**EXERCISE BRIEF:** Which lines of the material hold the word "computer"? Copy each one.

**DATA IN THIS EXERCISE:**
%%

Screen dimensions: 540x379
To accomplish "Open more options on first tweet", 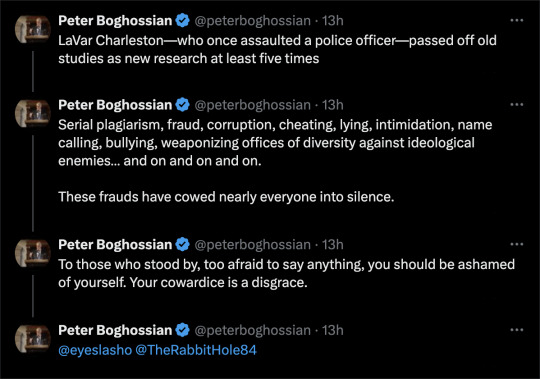I will [517, 20].

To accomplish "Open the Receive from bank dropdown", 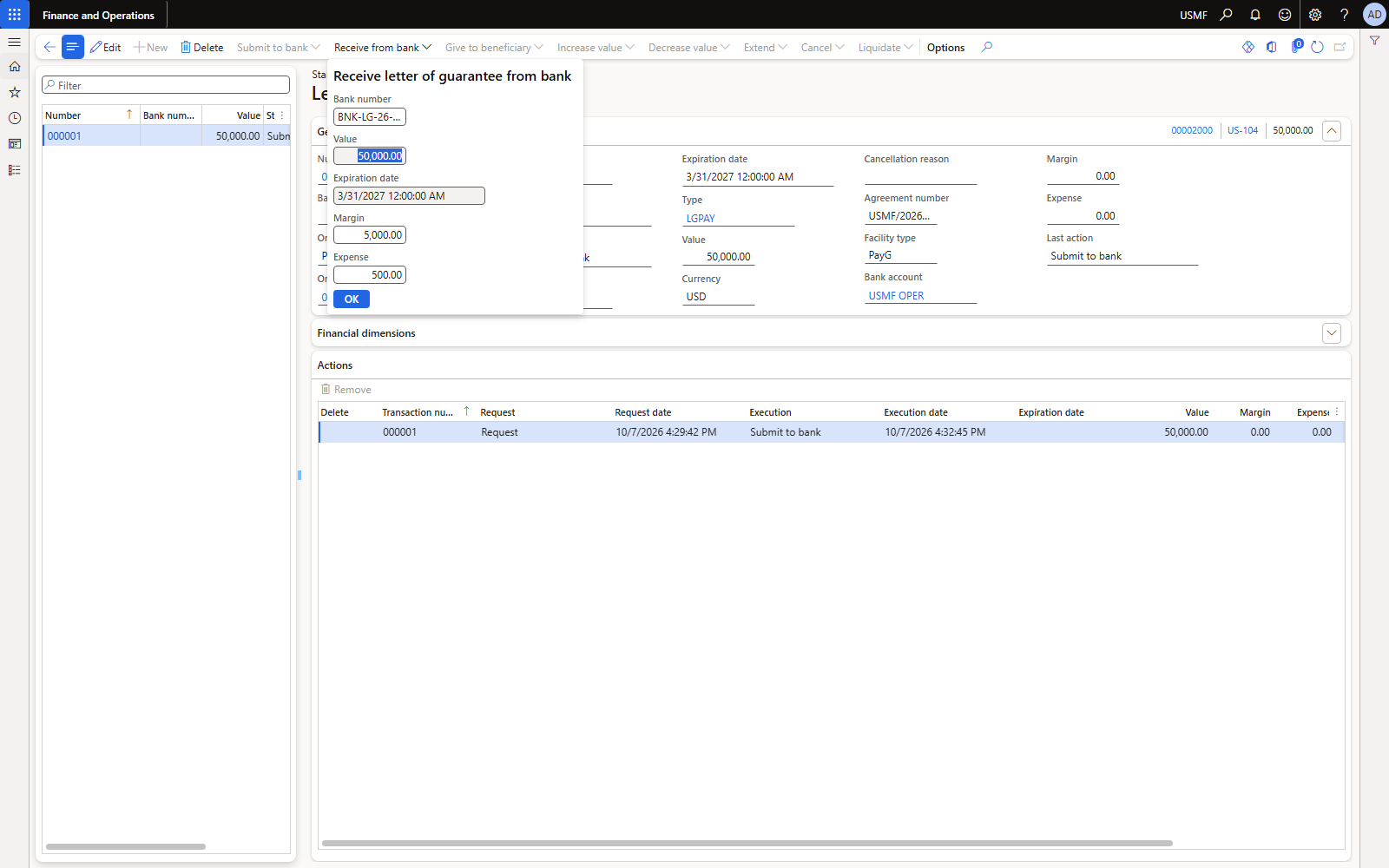I will click(x=382, y=48).
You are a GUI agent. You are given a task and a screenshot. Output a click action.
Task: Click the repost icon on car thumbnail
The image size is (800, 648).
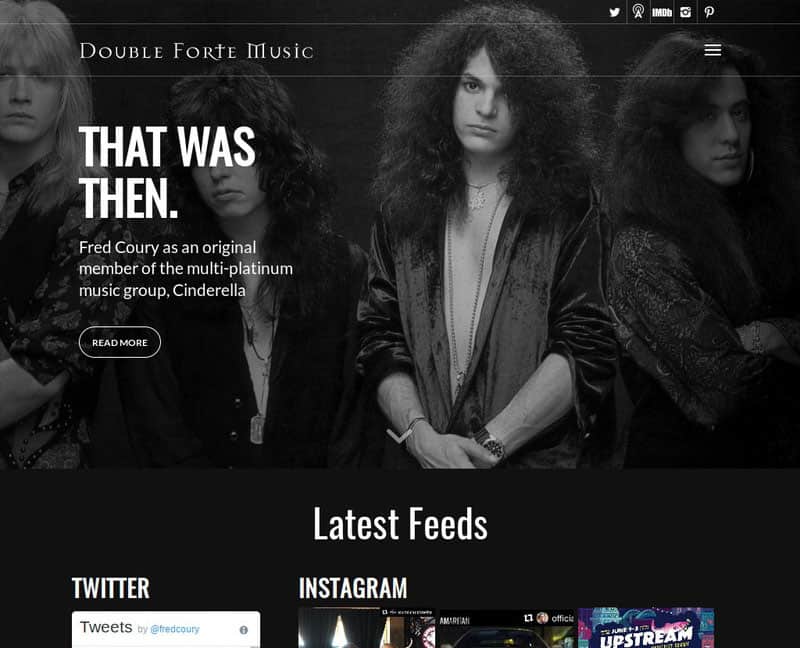click(x=529, y=618)
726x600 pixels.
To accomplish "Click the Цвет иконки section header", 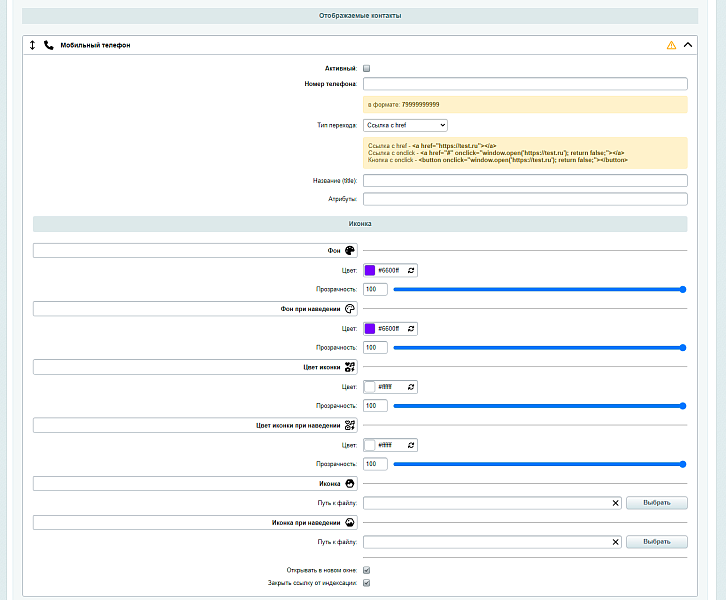I will [x=195, y=367].
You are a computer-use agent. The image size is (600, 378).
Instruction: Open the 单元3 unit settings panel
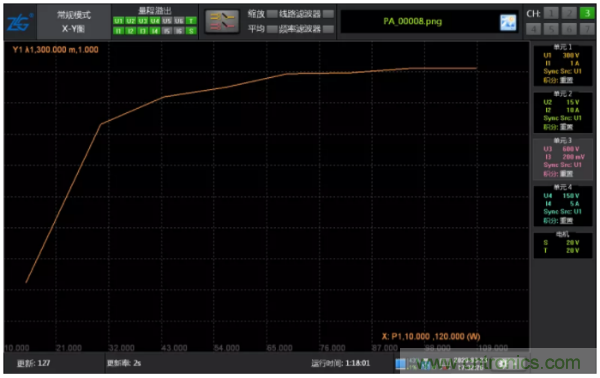562,158
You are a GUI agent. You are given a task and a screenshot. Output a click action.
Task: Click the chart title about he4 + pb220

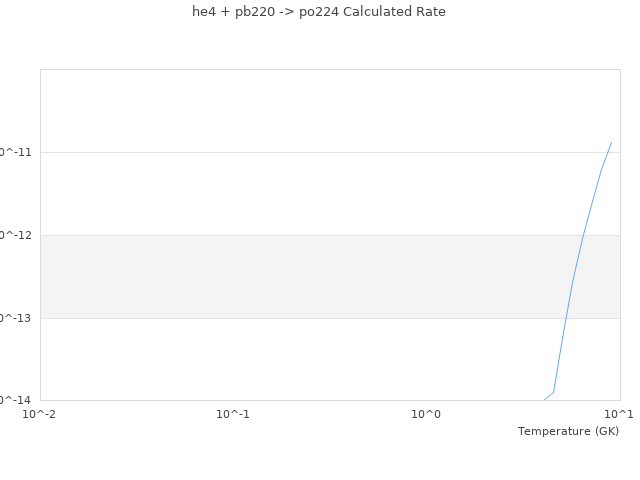[x=319, y=12]
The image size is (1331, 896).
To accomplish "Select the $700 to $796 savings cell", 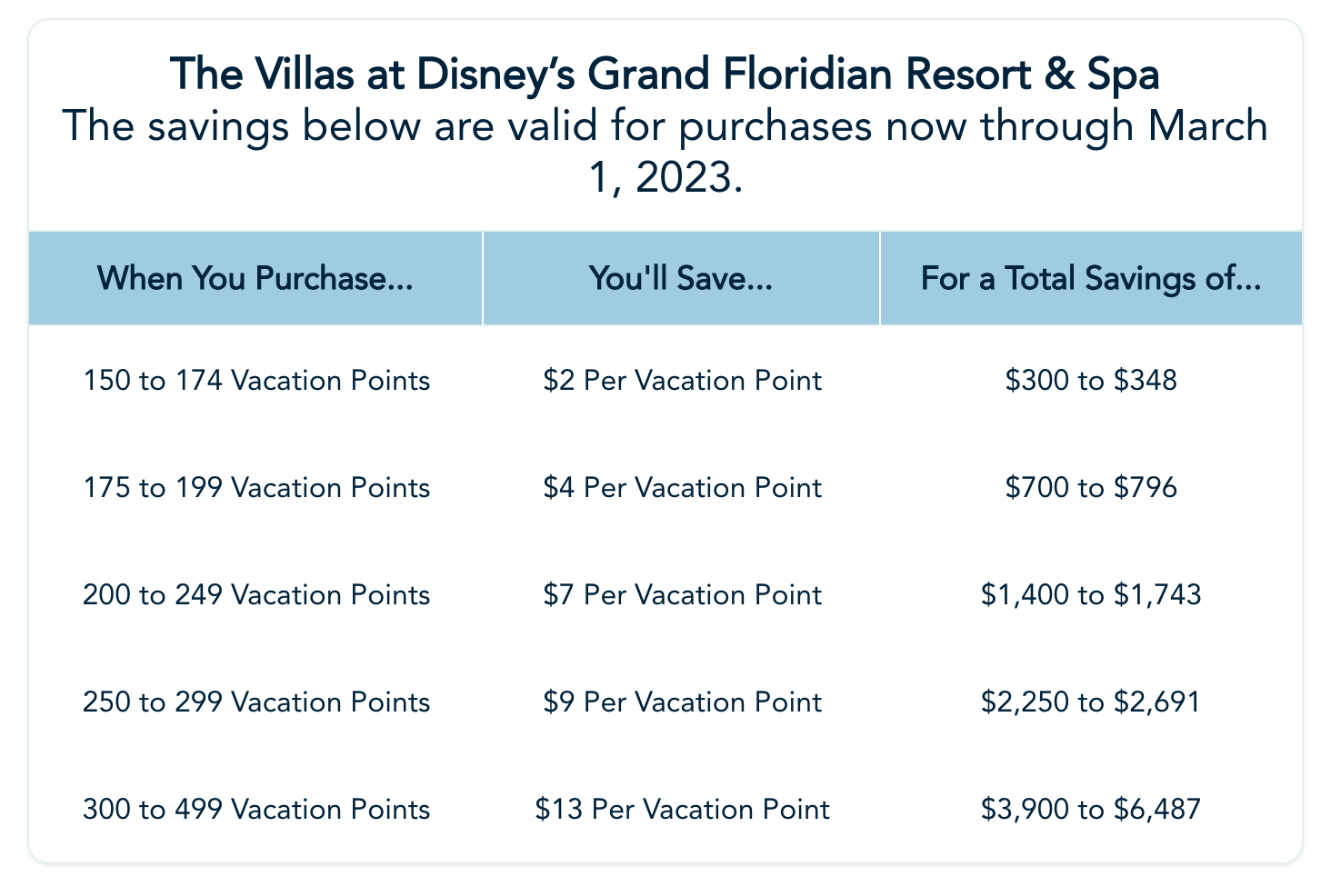I will click(1091, 488).
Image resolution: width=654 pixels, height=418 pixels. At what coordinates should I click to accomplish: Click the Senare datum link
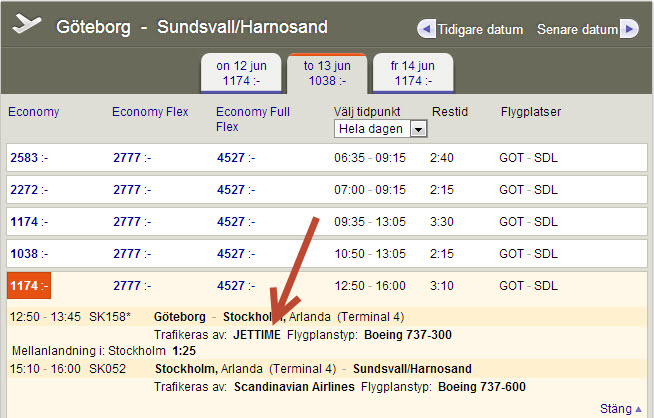[x=577, y=30]
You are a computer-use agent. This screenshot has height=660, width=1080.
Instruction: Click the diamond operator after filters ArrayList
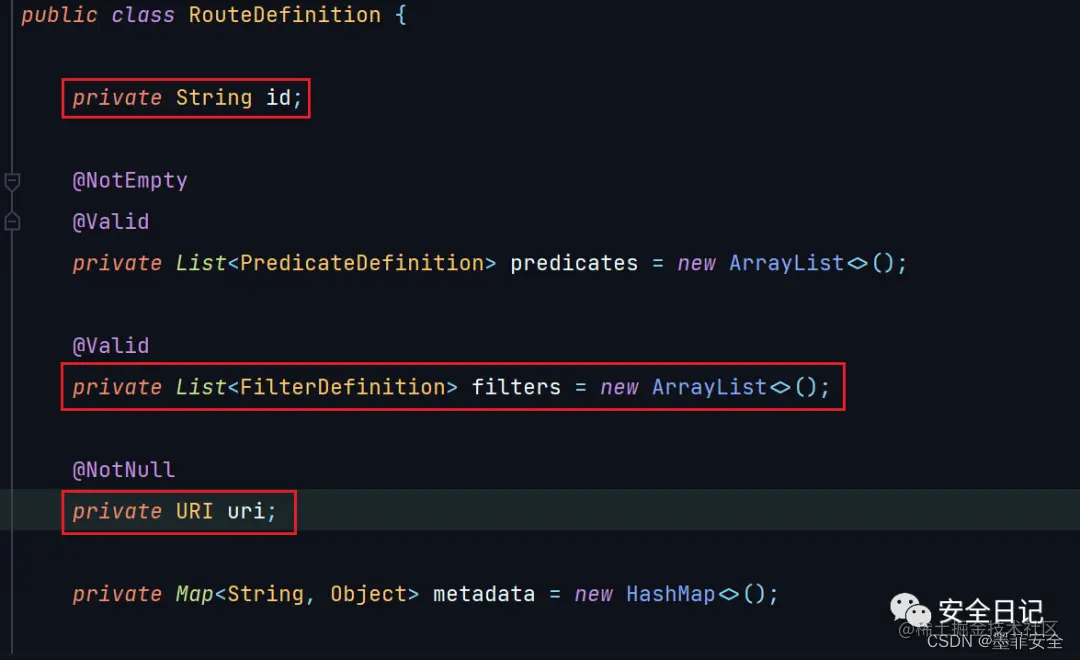click(x=780, y=387)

%%

**RESULT BELOW:**
You are a computer-use agent. The image size is (600, 378).
You are a computer-use agent. This screenshot has height=660, width=1080.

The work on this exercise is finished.